This week, many tax attorneys who work with Offshore Voluntary Disclosure cases were surprised by the change of position by the IRS with respect to some taxpayers with accounts at Bank Leumi in Israel. We and other tax practitioners received faxes from the Internal Revenue Service, informing us that some clients who were previously accepted into the IRS amnesty program for undisclosed offshore accounts, have “upon further review” been disqualified. The faxes, signed by John R. Tafur, director of of Global Financial Crimes at the IRS’ Criminal Investigation division, affect dozens of American taxpayers who had undisclosed accounts at Bank Leumi, Israel’s largest bank.
The change of position appears to affect clients with the so called “back-to-back” loans, when account holders obtained loans secured by the secret bank accounts, and the borrowed funds were used in the United States without disclosing the source.
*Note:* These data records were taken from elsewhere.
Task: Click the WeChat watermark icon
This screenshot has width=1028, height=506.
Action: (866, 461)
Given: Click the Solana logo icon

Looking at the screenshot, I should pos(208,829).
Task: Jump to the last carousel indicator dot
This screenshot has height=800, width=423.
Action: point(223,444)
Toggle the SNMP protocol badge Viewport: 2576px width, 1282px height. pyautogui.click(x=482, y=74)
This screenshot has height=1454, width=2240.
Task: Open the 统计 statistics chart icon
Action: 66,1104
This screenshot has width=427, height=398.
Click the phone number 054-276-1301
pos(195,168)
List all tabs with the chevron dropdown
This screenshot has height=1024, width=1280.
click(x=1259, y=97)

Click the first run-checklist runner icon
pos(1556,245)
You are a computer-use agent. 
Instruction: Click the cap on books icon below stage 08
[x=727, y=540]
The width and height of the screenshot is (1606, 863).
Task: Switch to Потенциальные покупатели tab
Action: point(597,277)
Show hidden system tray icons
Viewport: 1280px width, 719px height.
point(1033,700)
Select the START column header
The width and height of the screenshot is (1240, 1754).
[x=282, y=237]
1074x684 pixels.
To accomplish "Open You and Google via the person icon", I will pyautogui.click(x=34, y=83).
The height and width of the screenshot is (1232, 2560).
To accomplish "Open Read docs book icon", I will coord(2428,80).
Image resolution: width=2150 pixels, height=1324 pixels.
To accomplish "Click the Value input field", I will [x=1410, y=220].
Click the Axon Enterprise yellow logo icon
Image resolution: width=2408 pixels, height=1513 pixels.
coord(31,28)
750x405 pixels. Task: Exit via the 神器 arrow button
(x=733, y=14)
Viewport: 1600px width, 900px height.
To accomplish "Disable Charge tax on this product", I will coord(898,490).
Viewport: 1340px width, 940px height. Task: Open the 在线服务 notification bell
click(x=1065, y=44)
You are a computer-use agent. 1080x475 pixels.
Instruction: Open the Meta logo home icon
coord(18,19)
This fact situation is similar to the recently announced plea deal in United States v. Sperling.
In a plea deal with prosecutors, Zvi Sperling, an Israeli-born Los Angeles businessman, admitted to hiding $4 million in unreported corporate profits in an account at Israeli “Bank A”–an account he opened around 2001 and owned through a front Island of Nevis corporation. According to the statement of facts in his plea deal, he then tapped into that money through loans from Bank A’s Los Angeles office.